* DATA FOR ANALYSIS:

--*--

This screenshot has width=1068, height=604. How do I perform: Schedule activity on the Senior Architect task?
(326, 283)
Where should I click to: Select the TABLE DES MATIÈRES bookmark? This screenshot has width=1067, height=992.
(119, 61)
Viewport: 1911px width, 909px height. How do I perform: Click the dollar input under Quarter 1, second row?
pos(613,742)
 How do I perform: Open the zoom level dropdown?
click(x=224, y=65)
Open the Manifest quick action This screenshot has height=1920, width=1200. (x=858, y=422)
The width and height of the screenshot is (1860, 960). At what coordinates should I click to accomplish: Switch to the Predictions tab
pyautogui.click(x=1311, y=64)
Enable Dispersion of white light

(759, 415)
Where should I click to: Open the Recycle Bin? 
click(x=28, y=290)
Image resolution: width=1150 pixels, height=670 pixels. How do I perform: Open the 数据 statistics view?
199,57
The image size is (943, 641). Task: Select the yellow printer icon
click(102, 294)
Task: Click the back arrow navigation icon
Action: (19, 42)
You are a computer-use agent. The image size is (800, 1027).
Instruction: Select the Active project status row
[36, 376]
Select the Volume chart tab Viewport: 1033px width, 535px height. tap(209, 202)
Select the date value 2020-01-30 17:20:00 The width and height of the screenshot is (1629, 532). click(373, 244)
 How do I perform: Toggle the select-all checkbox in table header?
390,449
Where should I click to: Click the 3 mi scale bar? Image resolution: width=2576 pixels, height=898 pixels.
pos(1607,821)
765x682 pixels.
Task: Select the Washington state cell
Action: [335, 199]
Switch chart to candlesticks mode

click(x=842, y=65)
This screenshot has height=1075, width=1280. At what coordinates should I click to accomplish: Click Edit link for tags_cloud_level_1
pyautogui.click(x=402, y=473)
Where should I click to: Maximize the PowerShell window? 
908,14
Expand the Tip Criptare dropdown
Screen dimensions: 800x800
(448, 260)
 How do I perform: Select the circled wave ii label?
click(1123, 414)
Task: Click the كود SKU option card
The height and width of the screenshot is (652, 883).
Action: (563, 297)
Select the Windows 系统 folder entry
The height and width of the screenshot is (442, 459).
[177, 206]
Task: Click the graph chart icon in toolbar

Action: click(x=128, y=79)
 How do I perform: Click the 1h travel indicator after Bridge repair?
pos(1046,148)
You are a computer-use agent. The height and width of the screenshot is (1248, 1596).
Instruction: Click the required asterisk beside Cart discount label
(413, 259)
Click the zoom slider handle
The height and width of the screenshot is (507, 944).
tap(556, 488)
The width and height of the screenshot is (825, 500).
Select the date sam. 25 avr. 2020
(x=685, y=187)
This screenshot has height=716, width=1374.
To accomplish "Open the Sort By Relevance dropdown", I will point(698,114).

--*--

* GOAL OF THE EXERCISE: Would you copy out each record precisely as it stands?

* SOLVED EXERCISE:
This screenshot has width=1068, height=604. How do I perform: Schedule activity on the Senior Architect task?
(326, 283)
Where should I click to: Select the TABLE DES MATIÈRES bookmark? This screenshot has width=1067, height=992.
(119, 61)
Viewport: 1911px width, 909px height. How do I perform: Click the dollar input under Quarter 1, second row?
pos(613,742)
 How do I perform: Open the zoom level dropdown?
click(x=224, y=65)
Open the Manifest quick action This screenshot has height=1920, width=1200. (x=858, y=422)
The width and height of the screenshot is (1860, 960). At what coordinates should I click to accomplish: Switch to the Predictions tab
pyautogui.click(x=1311, y=64)
Enable Dispersion of white light

(759, 415)
Where should I click to: Open the Recycle Bin? 
click(x=28, y=290)
Image resolution: width=1150 pixels, height=670 pixels. How do I perform: Open the 数据 statistics view?
199,57
The image size is (943, 641). Task: Select the yellow printer icon
click(102, 294)
Task: Click the back arrow navigation icon
Action: (19, 42)
You are a computer-use agent. The image size is (800, 1027).
Instruction: Select the Active project status row
[36, 376]
Select the Volume chart tab Viewport: 1033px width, 535px height. tap(209, 202)
Select the date value 2020-01-30 17:20:00 The width and height of the screenshot is (1629, 532). click(373, 244)
 How do I perform: Toggle the select-all checkbox in table header?
390,449
Where should I click to: Click the 3 mi scale bar? Image resolution: width=2576 pixels, height=898 pixels.
pos(1607,821)
765x682 pixels.
Task: Select the Washington state cell
Action: [335, 199]
Switch chart to candlesticks mode

click(x=842, y=65)
This screenshot has height=1075, width=1280. At what coordinates should I click to accomplish: Click Edit link for tags_cloud_level_1
pyautogui.click(x=402, y=473)
Where should I click to: Maximize the PowerShell window? 
908,14
Expand the Tip Criptare dropdown
Screen dimensions: 800x800
(448, 260)
 How do I perform: Select the circled wave ii label?
click(1123, 414)
Task: Click the كود SKU option card
The height and width of the screenshot is (652, 883).
Action: (563, 297)
Select the Windows 系统 folder entry
The height and width of the screenshot is (442, 459).
[177, 206]
Task: Click the graph chart icon in toolbar

Action: click(x=128, y=79)
 How do I perform: Click the 1h travel indicator after Bridge repair?
pos(1046,148)
You are a computer-use agent. The height and width of the screenshot is (1248, 1596).
Instruction: Click the required asterisk beside Cart discount label
(413, 259)
Click the zoom slider handle
The height and width of the screenshot is (507, 944).
tap(556, 488)
The width and height of the screenshot is (825, 500).
Select the date sam. 25 avr. 2020
(x=685, y=187)
This screenshot has height=716, width=1374.
To accomplish "Open the Sort By Relevance dropdown", I will point(698,114).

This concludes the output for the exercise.